Thursday, October 13, 2016

Review: A Bloody Circus Mess

By Michael Block

Have you ever wanted to see a spooky dance circus? Well Hideaway has delivered something unique in Slumber, a haunted delight ready for Halloween. With a mix of acrobatic tricks and choreographed treats set to a pulsating score, Slumber brings the audience into their world of visual wonder. But when you remember that directors Josh Aviner and Lyndsay Magid tried to incorporate a story into their little floorshow, the proverbial tent comes tumbling down.
Playing the stunning House of Yes, Slumber is an energetic night of performance from a talented troupe of acrobats and dancers who use the architecture of the space to tell the story of a girl who has a taste for blood. The painfully thin follows Mabel after a kinky night with a hunky guy leads her on a power trip of murderous revenge against her mean girl friends. Throwing in arial acts, contortion, dance, and much much more, Slumber pleases those thrill seekers but dies when it tries to be something greater than it can be. Like another similar New York based company that seems to experience similar traps, Company XIV, Hideaway tries to explore story and theme through the art of circus and burlesque while aspiring to be the next Cirque Du Soleil.
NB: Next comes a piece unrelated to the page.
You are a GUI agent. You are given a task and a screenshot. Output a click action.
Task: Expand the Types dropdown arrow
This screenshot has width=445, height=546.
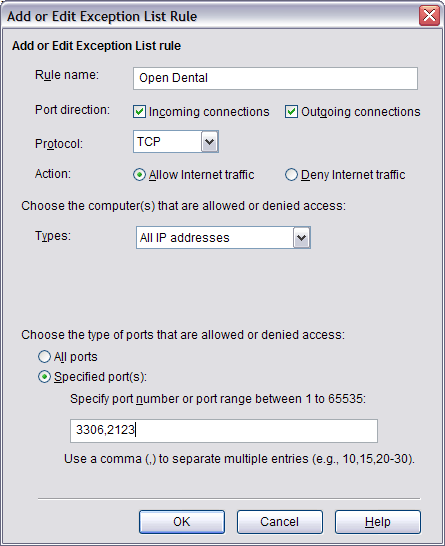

The trouble that Aviner and Magid experience is trying to make this a flawless piece. Unfortunately the execution leaves much to be desired. To cover up the holes and set ups for the next act, Slumber suddenly breaks the fourth wall through monologues by Mabel. Whether it was weak writing or Lee Hubilla’s inability to improv, the direct addresses were nothing short of uncomfortable. That’s not to say she’s not charming or engaging, the material Hubilla had to work with was simply not flattering. As an emcee, her banter with the audience needed finessing. The concept is enthralling, but if the draw is the intrigue of circus and dance why even introduce a story?
Directors Josh Aviner and Lyndsay Magid incorporate an electronic pop score to accompany the acts. It’s a smart choice for this style of performance. But once again, concept aside, the execution was what held Slumber back from being successful. When the first image is your performers laying down on a raised stage and the majority of your audience can't see it, you know you're in for trouble. Moving from act to act, you may have had a glimpse of a hope being lowered or a rigger running across the stage to set the Chinese pole. It hurts the illusion. The specific routines were catered to the specific artist. And at times, it destroyed the momentum. Especially when discovering an intermission was about to come. This proved that much needed to be reconsidered. The individual pieces can be restructured as, from a story perspective, one murder didn’t always lead to another. At first glance, House of Yes looks like the perfect venue for this show, but as the night proceeds, you discover there's only so much it offers. Safety is important but when giant glow tape corners are visible at all times, it’s just unfortunate. There’s no denying that choreographers Keone Madrid and Mari Madrid’s dances were some of the most extraordinary and most polished moments. They were fresh and energetic, keeping the spirit the piece alive. The lighting design by Dan Alaimo evoked the feeling of a Brooklyn dance party. But when you walk into Slumber, the mix of reds and blue lights give you the illusion of wearing 3-D glasses, and a bit of a headache.
If you like danger and the potential of a catastrophe, these performers will deliver. And perhaps whip you with a silk. There's no denying the spectacular talent in the blood. Joren Dawson surely knows how to work a pole. You simply can't keep your eyes off him, especially after that magical Spider-Man drop-in. Olga Karmansky was the Queen of the Contortion. Her Act II number was mesmerizing to say the least.
So how do you improve something like Slumber? Bring in an expert that knows how to execute an event like this. Hideaway has something potentially great on their hands but this product was not it. There are far too many flaws that detract from the beauty. But if the goal is to pull the wool over the untrained eye, audiences looking for a good time will likely have fun. But don’t think you actually get a say in who lives and who dies. That’s just a gimmick to attempt to explain the immersive.